Given instruction: Extract the listing verbatim, starting at its first line and ending at the line containing "Action: [83, 453]", with both of those lines included.

Task input:
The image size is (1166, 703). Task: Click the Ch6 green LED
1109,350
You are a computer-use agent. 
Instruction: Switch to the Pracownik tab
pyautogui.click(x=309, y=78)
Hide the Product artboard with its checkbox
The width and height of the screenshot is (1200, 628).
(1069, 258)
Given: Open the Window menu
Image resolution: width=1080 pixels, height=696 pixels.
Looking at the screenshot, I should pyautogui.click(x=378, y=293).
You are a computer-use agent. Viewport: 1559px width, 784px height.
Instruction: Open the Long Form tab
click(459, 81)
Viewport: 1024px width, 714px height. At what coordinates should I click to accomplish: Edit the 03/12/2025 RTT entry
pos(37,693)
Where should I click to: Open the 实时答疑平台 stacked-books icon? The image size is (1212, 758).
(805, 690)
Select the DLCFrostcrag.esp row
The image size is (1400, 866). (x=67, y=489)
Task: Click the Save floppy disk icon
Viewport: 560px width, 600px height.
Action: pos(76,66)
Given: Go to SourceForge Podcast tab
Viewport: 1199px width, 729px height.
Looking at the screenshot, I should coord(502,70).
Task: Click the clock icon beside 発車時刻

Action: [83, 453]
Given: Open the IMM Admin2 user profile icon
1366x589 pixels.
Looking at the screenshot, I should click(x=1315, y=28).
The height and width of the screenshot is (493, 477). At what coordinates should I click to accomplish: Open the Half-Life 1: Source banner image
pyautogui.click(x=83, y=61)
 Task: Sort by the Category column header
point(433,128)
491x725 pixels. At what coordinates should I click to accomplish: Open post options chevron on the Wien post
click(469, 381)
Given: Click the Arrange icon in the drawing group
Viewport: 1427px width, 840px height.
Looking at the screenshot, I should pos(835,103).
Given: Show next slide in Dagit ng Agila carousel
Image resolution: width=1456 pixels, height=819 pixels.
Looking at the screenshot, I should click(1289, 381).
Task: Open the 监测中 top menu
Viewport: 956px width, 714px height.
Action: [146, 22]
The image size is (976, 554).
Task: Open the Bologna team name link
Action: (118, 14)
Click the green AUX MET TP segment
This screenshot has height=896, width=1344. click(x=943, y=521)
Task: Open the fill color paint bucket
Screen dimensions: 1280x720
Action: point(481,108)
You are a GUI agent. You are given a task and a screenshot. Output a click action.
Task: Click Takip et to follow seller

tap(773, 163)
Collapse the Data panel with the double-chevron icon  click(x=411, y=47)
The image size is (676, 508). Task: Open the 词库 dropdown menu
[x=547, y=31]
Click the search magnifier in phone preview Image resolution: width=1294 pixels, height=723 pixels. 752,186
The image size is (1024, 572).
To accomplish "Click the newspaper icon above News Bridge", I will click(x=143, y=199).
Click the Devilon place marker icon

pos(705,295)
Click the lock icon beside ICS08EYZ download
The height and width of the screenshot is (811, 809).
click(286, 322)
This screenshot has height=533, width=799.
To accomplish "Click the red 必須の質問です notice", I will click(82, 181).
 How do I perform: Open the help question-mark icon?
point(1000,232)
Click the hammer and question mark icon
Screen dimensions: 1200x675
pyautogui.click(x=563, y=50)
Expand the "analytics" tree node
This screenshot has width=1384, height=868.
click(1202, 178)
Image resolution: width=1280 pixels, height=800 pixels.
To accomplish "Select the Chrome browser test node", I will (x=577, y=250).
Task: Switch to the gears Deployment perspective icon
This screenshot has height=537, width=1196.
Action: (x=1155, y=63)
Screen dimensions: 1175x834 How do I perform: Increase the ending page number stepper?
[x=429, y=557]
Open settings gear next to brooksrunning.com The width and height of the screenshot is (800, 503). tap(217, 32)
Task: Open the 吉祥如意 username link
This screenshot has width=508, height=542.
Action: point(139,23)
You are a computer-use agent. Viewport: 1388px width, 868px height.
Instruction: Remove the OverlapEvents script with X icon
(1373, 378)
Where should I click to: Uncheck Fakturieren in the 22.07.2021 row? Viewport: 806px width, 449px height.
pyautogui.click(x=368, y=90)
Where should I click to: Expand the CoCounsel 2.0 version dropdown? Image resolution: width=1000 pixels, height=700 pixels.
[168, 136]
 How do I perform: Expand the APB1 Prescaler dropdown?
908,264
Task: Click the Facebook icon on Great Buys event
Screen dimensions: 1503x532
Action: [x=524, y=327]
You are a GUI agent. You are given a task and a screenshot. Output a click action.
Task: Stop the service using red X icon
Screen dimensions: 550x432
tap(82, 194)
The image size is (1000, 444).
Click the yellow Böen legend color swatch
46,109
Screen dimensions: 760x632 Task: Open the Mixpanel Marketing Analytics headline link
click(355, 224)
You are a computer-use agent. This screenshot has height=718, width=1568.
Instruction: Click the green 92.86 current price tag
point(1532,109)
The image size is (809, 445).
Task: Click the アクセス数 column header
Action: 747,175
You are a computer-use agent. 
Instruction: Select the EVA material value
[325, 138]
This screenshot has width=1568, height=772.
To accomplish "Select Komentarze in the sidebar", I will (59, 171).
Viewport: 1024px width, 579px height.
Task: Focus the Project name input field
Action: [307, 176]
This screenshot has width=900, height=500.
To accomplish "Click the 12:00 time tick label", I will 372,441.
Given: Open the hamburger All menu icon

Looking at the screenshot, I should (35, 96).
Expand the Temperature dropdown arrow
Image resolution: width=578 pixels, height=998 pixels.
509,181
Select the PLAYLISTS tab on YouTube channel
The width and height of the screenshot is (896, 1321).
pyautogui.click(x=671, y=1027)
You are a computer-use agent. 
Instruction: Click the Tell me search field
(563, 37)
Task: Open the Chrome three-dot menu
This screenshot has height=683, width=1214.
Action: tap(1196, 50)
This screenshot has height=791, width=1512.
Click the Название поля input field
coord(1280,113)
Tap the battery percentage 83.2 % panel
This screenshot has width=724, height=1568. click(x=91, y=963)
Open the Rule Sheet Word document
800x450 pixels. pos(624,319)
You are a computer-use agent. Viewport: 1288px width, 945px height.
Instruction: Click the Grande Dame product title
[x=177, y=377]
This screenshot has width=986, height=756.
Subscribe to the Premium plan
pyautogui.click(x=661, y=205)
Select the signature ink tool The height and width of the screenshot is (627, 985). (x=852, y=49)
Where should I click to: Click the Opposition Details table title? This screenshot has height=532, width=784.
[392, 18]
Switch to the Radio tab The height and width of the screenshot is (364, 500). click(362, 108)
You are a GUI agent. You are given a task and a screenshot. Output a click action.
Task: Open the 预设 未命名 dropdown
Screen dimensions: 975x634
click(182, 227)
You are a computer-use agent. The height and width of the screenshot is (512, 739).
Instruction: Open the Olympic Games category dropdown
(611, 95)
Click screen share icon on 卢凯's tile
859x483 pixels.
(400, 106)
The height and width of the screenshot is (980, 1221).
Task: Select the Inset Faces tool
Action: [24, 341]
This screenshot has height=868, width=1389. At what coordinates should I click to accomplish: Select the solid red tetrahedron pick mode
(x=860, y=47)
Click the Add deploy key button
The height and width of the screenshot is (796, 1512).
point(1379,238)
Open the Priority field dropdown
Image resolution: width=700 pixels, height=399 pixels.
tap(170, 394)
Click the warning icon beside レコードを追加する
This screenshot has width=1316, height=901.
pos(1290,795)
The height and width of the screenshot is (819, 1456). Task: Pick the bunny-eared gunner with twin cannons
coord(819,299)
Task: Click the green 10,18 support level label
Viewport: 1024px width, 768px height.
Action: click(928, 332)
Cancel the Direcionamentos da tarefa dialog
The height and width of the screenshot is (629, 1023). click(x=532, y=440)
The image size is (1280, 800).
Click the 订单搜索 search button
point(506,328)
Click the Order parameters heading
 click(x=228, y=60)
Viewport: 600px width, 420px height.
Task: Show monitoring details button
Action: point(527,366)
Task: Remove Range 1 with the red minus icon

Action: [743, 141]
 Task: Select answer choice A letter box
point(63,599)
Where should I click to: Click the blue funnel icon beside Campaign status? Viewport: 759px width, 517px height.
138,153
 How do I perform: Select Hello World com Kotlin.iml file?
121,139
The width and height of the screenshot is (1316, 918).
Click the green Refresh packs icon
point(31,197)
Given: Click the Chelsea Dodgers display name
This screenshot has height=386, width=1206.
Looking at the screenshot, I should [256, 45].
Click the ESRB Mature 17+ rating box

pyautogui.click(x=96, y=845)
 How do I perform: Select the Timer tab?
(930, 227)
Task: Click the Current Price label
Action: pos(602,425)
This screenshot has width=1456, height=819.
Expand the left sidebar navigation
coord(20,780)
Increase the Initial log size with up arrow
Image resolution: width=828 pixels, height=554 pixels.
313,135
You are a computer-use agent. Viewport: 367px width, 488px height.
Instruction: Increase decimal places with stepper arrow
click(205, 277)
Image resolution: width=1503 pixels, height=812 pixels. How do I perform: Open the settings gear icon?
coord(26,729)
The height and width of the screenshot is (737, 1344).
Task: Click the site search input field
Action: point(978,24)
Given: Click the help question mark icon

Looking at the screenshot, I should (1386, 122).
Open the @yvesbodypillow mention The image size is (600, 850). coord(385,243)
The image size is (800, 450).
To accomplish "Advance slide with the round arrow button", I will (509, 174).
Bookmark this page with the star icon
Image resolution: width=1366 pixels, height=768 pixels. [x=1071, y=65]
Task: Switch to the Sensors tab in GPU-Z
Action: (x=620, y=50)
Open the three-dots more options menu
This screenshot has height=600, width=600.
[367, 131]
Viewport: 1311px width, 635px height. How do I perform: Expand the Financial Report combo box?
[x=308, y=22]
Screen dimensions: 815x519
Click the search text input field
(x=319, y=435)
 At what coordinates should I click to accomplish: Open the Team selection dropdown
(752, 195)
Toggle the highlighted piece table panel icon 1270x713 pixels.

Solution:
The image size is (1166, 703). Task: Click the Ch6 green LED
1109,350
You are a computer-use agent. 
Instruction: Switch to the Pracownik tab
pyautogui.click(x=309, y=78)
Hide the Product artboard with its checkbox
The width and height of the screenshot is (1200, 628).
(1069, 258)
Given: Open the Window menu
Image resolution: width=1080 pixels, height=696 pixels.
Looking at the screenshot, I should pyautogui.click(x=378, y=293).
You are a computer-use agent. Viewport: 1559px width, 784px height.
Instruction: Open the Long Form tab
click(459, 81)
Viewport: 1024px width, 714px height. At what coordinates should I click to accomplish: Edit the 03/12/2025 RTT entry
pos(37,693)
Where should I click to: Open the 实时答疑平台 stacked-books icon? The image size is (1212, 758).
(805, 690)
Select the DLCFrostcrag.esp row
The image size is (1400, 866). (x=67, y=489)
Task: Click the Save floppy disk icon
Viewport: 560px width, 600px height.
Action: pos(76,66)
Given: Go to SourceForge Podcast tab
Viewport: 1199px width, 729px height.
Looking at the screenshot, I should coord(502,70).
Task: Click the clock icon beside 発車時刻

Action: [83, 453]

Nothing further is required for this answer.